» What you need to do: The word "image" may appear in some lines of the data; copy every such line.

» Data shown:
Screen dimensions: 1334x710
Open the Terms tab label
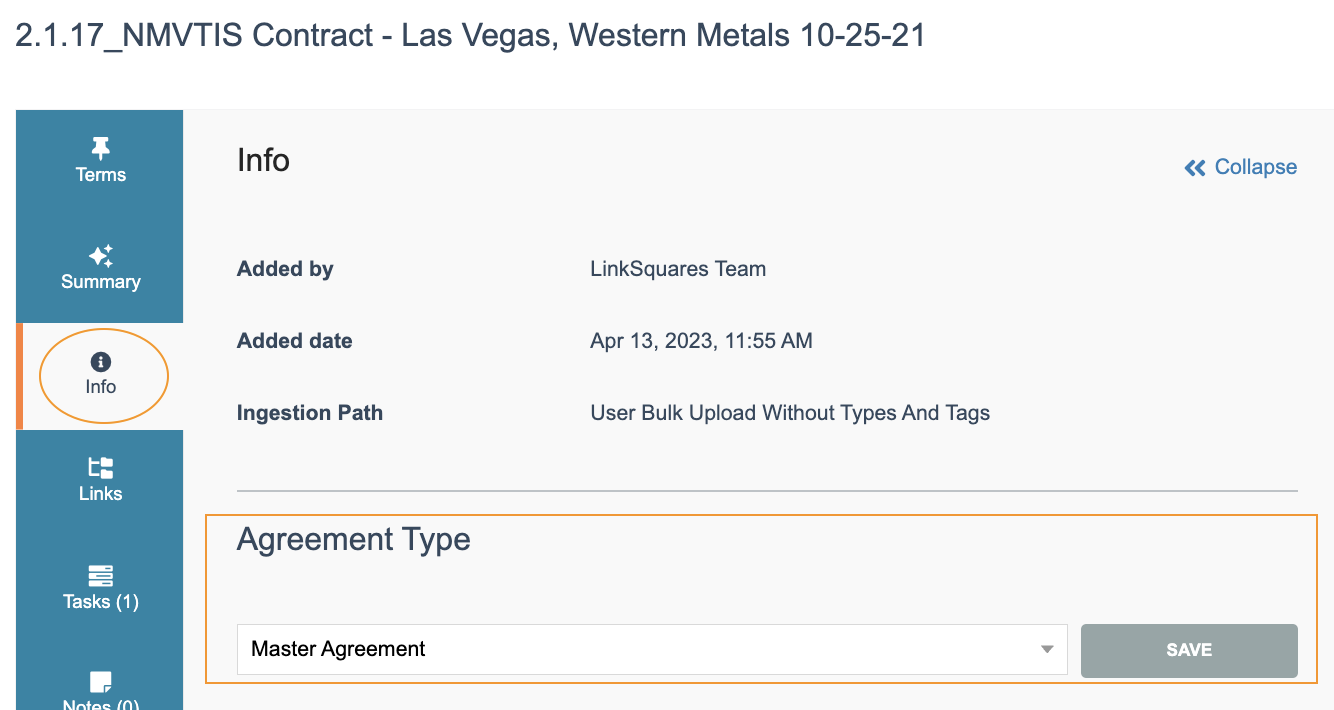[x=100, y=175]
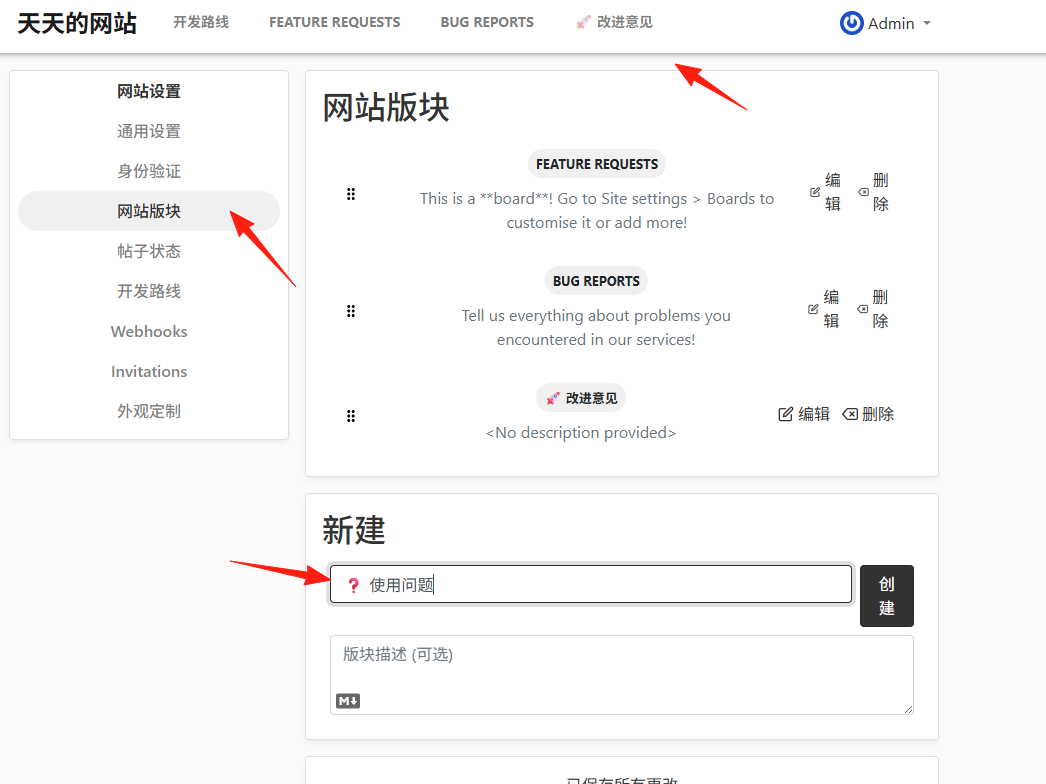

---

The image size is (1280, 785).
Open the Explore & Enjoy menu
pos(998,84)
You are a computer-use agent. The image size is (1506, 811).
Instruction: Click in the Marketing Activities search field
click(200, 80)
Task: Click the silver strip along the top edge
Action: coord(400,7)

--

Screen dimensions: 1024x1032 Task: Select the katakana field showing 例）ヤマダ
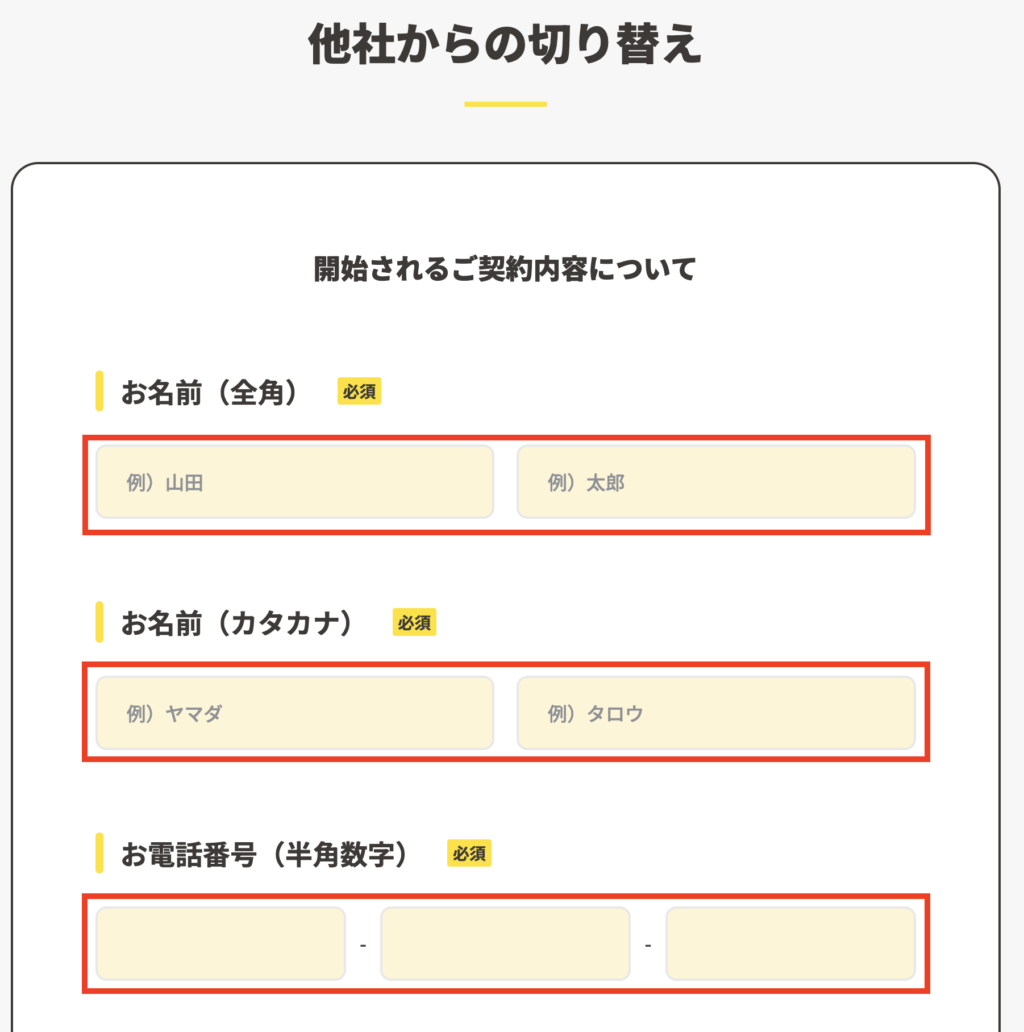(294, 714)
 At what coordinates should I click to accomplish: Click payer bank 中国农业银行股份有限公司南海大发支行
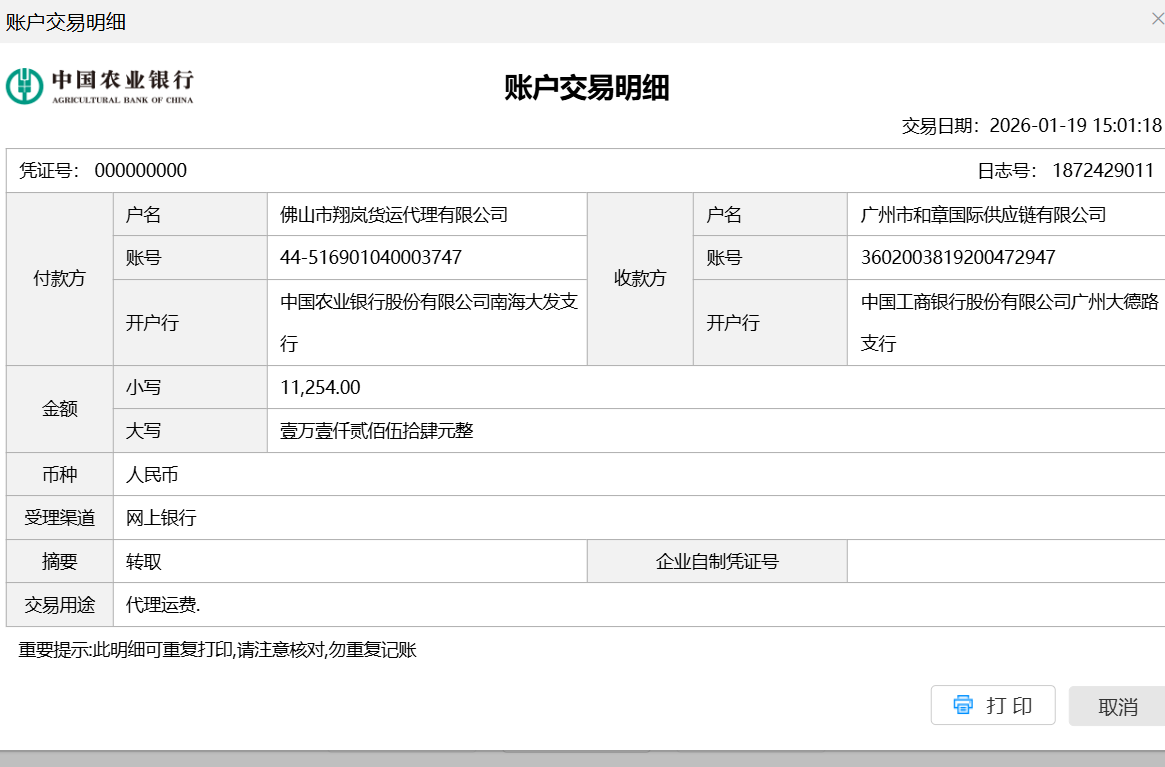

» Solution for this task:
The image size is (1280, 785).
You are a computer-use agent. The image size is (1506, 811).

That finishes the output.